1. Add targeted whitelists or exceptions for trusted senders.
2. Add the sending IP or envelope-from domain to Allowed Senders, or use a bypass rule placed above the RBL checks.
3. For cloud providers, use their published IP ranges rather than one-off addresses.

1. Add a temporary policy to accept mail from known provider ranges while you watch the logs.
2. Create an accept rule for source IPs and set it to log only for a trial period.

1. Re-test with live mail.
2. Send from the affected provider and check for 250 responses.

One safe DNS check before changing policy:

dig +short 16.166.85.209.bl.spamcop.net A

If it returns 127.0.0.2, log the result and add the IP to an exception list for 24 hours while monitoring.

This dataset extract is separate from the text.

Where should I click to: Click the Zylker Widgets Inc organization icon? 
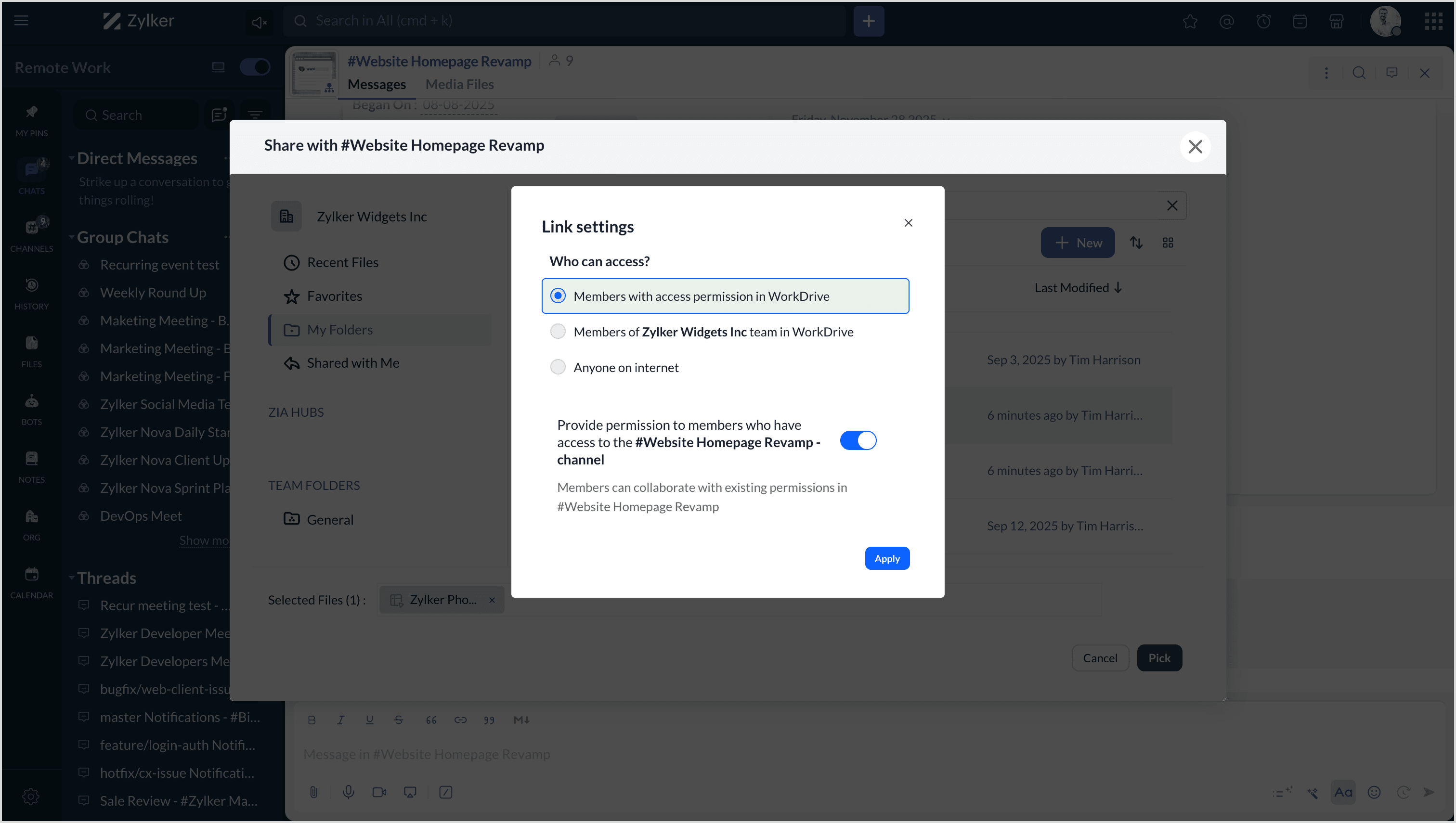pyautogui.click(x=286, y=217)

Do not whitelist all Microsoft or Google ranges without logging. Use targeted exceptions, or disable the single RBL that is misclassifying the mail. That keeps spam filtering in place for actual threats.

Check it’s fixed

Verification has three parts: message flow, logs, and user confirmation.

1. Verify email delivery
2. Send test messages from the previously blocked source.
3. Watch the SMTP session in tcpdump. The expected response is:

• 250 2.0.0 Ok: queued as

1. Check the XGS logs for an accepting event, not an RBL-Block line.

1. Get user confirmation
2. Ask the original reporter to confirm the message arrived. One confirmation is enough for the test sender.

1. Watch the logs for a while
2. Leave the exception in place for 24–72 hours while logging is verbose.
3. Watch for new RBL hits or odd traffic through the exception.
4. If no new spam arrives, make the exception permanent or re-enable the RBL and rely on narrower whitelists.

Identify the RBL from the XGS log, confirm the listing with a DNSBL query, apply a narrow exception or disable the bad list, then verify with live SMTP captures and user confirmation. That fixes the false positives without gutting Sophos Firewall Email Protection.